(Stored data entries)
§
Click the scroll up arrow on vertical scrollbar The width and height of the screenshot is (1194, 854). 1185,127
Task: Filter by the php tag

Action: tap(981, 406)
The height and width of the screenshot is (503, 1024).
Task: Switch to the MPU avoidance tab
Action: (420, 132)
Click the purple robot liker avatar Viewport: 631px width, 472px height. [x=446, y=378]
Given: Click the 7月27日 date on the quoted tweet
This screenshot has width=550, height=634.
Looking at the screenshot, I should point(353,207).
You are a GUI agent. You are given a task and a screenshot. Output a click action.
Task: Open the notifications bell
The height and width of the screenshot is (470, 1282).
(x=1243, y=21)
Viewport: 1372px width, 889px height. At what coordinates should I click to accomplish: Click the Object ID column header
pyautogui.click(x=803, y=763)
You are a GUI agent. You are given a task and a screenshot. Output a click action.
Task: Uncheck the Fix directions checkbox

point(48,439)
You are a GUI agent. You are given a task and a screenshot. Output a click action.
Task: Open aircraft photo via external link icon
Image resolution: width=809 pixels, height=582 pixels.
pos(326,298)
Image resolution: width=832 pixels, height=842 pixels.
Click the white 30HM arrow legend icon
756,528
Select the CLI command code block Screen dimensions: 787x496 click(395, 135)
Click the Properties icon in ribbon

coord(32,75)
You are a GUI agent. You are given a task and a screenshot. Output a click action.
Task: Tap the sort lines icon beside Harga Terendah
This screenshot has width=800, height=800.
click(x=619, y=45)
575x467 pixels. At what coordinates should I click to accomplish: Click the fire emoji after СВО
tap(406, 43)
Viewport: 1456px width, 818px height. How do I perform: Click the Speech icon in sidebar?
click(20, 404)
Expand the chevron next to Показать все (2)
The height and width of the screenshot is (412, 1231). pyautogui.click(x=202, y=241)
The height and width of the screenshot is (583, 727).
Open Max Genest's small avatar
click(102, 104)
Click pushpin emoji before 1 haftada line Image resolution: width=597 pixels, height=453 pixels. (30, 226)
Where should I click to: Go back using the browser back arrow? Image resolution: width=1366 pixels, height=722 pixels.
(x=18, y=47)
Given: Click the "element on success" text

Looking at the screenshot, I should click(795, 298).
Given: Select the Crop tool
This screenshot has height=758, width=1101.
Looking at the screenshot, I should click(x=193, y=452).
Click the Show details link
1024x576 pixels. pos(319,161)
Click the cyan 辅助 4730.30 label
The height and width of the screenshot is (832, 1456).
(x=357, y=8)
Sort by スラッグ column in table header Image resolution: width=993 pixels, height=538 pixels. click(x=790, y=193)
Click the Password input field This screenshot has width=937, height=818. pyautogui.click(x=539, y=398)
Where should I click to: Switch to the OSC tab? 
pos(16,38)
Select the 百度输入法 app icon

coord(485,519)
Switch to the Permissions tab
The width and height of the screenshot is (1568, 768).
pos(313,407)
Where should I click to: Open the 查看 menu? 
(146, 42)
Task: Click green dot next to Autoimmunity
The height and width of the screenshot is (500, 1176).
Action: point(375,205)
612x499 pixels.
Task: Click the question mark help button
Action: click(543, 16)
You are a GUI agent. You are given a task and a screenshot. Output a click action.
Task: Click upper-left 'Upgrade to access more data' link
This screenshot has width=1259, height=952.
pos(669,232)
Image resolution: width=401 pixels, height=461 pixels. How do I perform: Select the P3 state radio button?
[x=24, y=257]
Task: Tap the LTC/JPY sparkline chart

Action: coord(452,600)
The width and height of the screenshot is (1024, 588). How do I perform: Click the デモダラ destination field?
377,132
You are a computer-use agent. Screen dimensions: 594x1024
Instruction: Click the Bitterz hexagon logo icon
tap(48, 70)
§
- [WORK INSTRUCTION]
Copy out all the records exactly.

- [WRITTEN ANSWER]
Click the scroll up arrow on vertical scrollbar The width and height of the screenshot is (1194, 854). 1185,127
Task: Filter by the php tag

Action: tap(981, 406)
The height and width of the screenshot is (503, 1024).
Task: Switch to the MPU avoidance tab
Action: (420, 132)
Click the purple robot liker avatar Viewport: 631px width, 472px height. [x=446, y=378]
Given: Click the 7月27日 date on the quoted tweet
This screenshot has width=550, height=634.
Looking at the screenshot, I should point(353,207).
You are a GUI agent. You are given a task and a screenshot. Output a click action.
Task: Open the notifications bell
The height and width of the screenshot is (470, 1282).
(x=1243, y=21)
Viewport: 1372px width, 889px height. At what coordinates should I click to accomplish: Click the Object ID column header
pyautogui.click(x=803, y=763)
You are a GUI agent. You are given a task and a screenshot. Output a click action.
Task: Uncheck the Fix directions checkbox

point(48,439)
You are a GUI agent. You are given a task and a screenshot. Output a click action.
Task: Open aircraft photo via external link icon
Image resolution: width=809 pixels, height=582 pixels.
pos(326,298)
Image resolution: width=832 pixels, height=842 pixels.
Click the white 30HM arrow legend icon
756,528
Select the CLI command code block Screen dimensions: 787x496 click(395, 135)
Click the Properties icon in ribbon

coord(32,75)
You are a GUI agent. You are given a task and a screenshot. Output a click action.
Task: Tap the sort lines icon beside Harga Terendah
This screenshot has width=800, height=800.
click(x=619, y=45)
575x467 pixels. At what coordinates should I click to accomplish: Click the fire emoji after СВО
tap(406, 43)
Viewport: 1456px width, 818px height. How do I perform: Click the Speech icon in sidebar?
click(20, 404)
Expand the chevron next to Показать все (2)
The height and width of the screenshot is (412, 1231). pyautogui.click(x=202, y=241)
The height and width of the screenshot is (583, 727).
Open Max Genest's small avatar
click(102, 104)
Click pushpin emoji before 1 haftada line Image resolution: width=597 pixels, height=453 pixels. (30, 226)
Where should I click to: Go back using the browser back arrow? Image resolution: width=1366 pixels, height=722 pixels.
(x=18, y=47)
Given: Click the "element on success" text

Looking at the screenshot, I should click(795, 298).
Given: Select the Crop tool
This screenshot has height=758, width=1101.
Looking at the screenshot, I should click(x=193, y=452).
Click the Show details link
1024x576 pixels. pos(319,161)
Click the cyan 辅助 4730.30 label
The height and width of the screenshot is (832, 1456).
(x=357, y=8)
Sort by スラッグ column in table header Image resolution: width=993 pixels, height=538 pixels. click(x=790, y=193)
Click the Password input field This screenshot has width=937, height=818. pyautogui.click(x=539, y=398)
Where should I click to: Switch to the OSC tab? 
pos(16,38)
Select the 百度输入法 app icon

coord(485,519)
Switch to the Permissions tab
The width and height of the screenshot is (1568, 768).
pos(313,407)
Where should I click to: Open the 查看 menu? 
(146, 42)
Task: Click green dot next to Autoimmunity
The height and width of the screenshot is (500, 1176).
Action: point(375,205)
612x499 pixels.
Task: Click the question mark help button
Action: click(543, 16)
You are a GUI agent. You are given a task and a screenshot. Output a click action.
Task: Click upper-left 'Upgrade to access more data' link
This screenshot has width=1259, height=952.
pos(669,232)
Image resolution: width=401 pixels, height=461 pixels. How do I perform: Select the P3 state radio button?
[x=24, y=257]
Task: Tap the LTC/JPY sparkline chart

Action: coord(452,600)
The width and height of the screenshot is (1024, 588). How do I perform: Click the デモダラ destination field?
377,132
You are a computer-use agent. Screen dimensions: 594x1024
Instruction: Click the Bitterz hexagon logo icon
tap(48, 70)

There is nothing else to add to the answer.